The Federal Executive Council (FEC) has given the green light for the full implementation of the previously suspended Naira-for-Crude agreement with local refiners.
The announcement was made via the Ministry of Finance’s official X handle on Wednesday under the heading “Update on the Crude and Refined Product Sales in Naira Initiative.”
The first phase of the six-month agreement between the Federal Government, Nigerian National Petroleum Company Limited (NNPC), and Dangote Petroleum Refinery concluded on March 31, 2025, but it has not been renewed.
As a result, Dangote Refinery has halted the sale of refined petroleum products in naira following the suspension of the deal.

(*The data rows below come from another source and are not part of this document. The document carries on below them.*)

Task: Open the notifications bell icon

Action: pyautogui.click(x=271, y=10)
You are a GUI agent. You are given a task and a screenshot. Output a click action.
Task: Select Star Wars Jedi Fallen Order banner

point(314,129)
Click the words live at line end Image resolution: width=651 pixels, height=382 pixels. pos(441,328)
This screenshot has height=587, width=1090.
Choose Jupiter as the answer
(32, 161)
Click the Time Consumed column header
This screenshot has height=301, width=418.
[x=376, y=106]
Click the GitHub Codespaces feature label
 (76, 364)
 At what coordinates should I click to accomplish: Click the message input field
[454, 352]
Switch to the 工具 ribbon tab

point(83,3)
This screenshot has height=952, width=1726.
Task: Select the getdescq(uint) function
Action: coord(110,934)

In its latest update, the committee clarified that the Naira-for-Crude initiative is not a temporary measure, but a long-term policy designed to reduce Nigeria’s dependency on foreign currency for petroleum imports.
This decision follows a critical meeting on Tuesday to evaluate progress and address ongoing issues.
The statement further highlighted that the Naira-for-Crude initiative is a key policy aimed at fostering sustainable local refining, bolstering energy security, and reducing the reliance on foreign exchange in the domestic petroleum market.
The Ministry of Finance reaffirmed the government’s commitment to fully implementing the initiative, as directed by the Federal Executive Council.